LLM cost archetype
Document processor — LLM cost calculator & pricing model
Your app processes documents in bulk — summarizing, extracting data, classifying, or translating them. This runs in the background, not in real time. Because it's async, you can use cheaper batch pricing.
Does this sound like your app?
- □Documents are processed automatically, not triggered by a user waiting for a response
- □You process many documents at a time (invoices, contracts, reports, emails)
- □Results don't need to appear instantly — minutes or hours is fine
- □The input is always a document, not a conversational message
Real-world example
A legal tech tool that summarizes contracts overnight. 500 contracts uploaded — each goes through one LLM call to extract key clauses. No user is waiting. Batch API gives 50% off.
Default cost profile
- Calls per request
- 1
- Batch-eligible
- yes
- Avg input tokens
- 8000
- Avg output tokens
- 800
Assumes 1 LLM call per document with large input (~8,000 tokens of document content) and moderate output (~800 tokens of extracted/summarized data).

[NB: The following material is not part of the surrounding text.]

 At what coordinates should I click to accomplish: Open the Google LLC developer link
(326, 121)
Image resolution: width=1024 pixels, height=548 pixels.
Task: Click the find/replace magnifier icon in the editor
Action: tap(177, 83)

This is the primary batch-eligible archetype — documents can be queued and processed asynchronously at ~50% off input and output pricing. Models with large context windows (200K+) are preferred since documents can exceed the 8K average.
Rough cost
$10–200/mo at 1,000 documents/day. Batch API is your biggest lever — always enable it.
Red flag
If users are waiting in real time for the result, this isn't batch-eligible and the cost model changes significantly.